_YOUR OBJECTIVE_: Reproduce exactly the lines below from the one containing "Click the Fit Page icon" through the one containing "Given: Switch to the Pull requests tab", including both, and nothing else.

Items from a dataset
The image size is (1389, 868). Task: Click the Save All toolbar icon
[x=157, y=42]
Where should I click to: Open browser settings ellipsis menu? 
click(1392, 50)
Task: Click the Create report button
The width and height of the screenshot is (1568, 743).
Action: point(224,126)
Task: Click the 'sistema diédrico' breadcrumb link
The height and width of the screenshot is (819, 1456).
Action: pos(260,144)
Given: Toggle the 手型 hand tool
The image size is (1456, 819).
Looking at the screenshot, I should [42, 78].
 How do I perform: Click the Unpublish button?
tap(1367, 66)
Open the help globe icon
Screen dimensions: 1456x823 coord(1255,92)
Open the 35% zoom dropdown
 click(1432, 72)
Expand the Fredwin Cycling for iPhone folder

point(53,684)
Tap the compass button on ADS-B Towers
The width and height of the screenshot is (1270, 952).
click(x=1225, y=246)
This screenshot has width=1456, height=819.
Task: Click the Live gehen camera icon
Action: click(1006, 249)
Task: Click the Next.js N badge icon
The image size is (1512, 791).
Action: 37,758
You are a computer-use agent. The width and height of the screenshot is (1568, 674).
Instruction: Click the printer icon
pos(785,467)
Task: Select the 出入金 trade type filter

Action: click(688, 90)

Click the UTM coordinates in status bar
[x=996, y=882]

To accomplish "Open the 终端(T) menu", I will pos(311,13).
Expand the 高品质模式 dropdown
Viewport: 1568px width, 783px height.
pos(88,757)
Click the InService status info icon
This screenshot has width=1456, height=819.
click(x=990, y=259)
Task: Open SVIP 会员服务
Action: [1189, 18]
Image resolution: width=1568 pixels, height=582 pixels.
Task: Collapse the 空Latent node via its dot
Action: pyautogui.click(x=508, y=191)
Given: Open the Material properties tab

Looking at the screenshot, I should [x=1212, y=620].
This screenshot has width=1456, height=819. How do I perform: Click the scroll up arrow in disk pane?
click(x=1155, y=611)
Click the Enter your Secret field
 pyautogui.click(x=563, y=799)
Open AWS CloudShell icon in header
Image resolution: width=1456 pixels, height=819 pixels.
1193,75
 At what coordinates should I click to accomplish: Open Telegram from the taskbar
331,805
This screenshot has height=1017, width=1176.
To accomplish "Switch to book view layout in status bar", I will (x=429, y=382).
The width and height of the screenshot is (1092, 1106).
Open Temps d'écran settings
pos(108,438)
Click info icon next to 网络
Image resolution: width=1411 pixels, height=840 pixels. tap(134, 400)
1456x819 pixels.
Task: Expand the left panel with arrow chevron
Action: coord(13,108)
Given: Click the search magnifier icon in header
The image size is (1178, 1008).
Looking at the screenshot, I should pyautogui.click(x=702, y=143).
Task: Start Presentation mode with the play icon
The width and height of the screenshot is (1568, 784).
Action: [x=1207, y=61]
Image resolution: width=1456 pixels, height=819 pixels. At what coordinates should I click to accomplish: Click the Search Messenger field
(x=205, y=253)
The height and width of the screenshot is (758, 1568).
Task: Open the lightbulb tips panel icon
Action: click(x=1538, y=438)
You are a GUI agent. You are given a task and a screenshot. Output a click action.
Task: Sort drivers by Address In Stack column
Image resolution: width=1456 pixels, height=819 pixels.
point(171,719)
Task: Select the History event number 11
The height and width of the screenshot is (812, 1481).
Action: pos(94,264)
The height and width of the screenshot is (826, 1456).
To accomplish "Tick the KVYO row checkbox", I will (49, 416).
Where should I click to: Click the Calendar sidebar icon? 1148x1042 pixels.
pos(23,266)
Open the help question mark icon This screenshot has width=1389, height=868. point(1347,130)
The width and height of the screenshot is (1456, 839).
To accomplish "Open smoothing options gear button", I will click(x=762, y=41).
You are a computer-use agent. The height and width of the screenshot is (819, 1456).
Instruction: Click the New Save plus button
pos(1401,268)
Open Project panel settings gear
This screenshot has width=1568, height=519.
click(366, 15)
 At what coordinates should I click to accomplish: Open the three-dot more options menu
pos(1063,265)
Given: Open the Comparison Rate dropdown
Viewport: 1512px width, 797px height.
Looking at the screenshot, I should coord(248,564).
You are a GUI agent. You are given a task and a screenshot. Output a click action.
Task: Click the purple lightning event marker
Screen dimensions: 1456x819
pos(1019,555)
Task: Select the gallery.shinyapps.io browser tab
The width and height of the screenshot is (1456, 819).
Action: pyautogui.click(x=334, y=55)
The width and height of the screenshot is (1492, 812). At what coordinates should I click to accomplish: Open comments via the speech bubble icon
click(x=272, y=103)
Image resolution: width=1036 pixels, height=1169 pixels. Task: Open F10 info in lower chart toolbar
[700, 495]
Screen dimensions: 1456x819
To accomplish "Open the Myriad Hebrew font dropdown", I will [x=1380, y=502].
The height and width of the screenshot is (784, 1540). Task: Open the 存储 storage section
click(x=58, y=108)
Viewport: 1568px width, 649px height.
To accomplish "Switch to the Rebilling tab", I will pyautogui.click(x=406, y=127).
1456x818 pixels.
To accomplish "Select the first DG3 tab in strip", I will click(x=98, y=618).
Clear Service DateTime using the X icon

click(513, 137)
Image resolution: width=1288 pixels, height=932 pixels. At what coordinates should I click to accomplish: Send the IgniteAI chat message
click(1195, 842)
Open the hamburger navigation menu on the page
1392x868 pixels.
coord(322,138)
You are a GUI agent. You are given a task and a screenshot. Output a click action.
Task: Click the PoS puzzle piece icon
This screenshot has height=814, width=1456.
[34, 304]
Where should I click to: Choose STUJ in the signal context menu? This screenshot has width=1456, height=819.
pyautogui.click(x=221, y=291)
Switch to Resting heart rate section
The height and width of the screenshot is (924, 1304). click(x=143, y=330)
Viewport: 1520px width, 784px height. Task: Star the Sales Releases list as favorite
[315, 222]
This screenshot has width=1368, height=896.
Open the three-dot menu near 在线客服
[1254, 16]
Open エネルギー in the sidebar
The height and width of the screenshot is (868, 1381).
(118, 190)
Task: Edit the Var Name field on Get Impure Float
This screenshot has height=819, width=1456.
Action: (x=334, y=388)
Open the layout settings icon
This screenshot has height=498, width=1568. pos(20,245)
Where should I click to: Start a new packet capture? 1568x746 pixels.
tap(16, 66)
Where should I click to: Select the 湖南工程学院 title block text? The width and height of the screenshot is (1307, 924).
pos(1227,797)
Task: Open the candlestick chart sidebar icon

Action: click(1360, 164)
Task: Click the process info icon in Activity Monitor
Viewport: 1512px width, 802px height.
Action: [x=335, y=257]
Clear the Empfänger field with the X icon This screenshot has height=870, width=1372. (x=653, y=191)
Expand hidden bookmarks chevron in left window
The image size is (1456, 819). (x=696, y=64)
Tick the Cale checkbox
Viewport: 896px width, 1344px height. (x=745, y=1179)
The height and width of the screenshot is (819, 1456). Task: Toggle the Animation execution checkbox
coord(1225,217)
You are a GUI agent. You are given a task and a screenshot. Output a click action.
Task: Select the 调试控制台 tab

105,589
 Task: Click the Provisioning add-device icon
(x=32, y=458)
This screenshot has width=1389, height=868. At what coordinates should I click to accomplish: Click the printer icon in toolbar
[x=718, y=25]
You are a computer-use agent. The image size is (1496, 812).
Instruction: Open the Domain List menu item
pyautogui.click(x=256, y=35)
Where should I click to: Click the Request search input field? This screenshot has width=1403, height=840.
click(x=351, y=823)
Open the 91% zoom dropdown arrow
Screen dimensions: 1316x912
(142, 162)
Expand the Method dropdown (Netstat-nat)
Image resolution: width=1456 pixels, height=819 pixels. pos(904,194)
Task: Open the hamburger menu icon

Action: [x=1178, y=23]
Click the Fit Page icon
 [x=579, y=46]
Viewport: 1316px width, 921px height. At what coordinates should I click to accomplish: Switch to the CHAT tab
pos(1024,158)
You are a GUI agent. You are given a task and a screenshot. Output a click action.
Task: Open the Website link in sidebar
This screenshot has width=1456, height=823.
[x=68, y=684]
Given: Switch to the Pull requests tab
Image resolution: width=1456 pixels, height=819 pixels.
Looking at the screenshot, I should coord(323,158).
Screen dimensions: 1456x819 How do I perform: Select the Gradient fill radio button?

_EXPECTED OUTPUT_:
Click the Fit Page icon
 [x=579, y=46]
Viewport: 1316px width, 921px height. At what coordinates should I click to accomplish: Switch to the CHAT tab
pos(1024,158)
You are a GUI agent. You are given a task and a screenshot. Output a click action.
Task: Open the Website link in sidebar
This screenshot has width=1456, height=823.
[x=68, y=684]
Given: Switch to the Pull requests tab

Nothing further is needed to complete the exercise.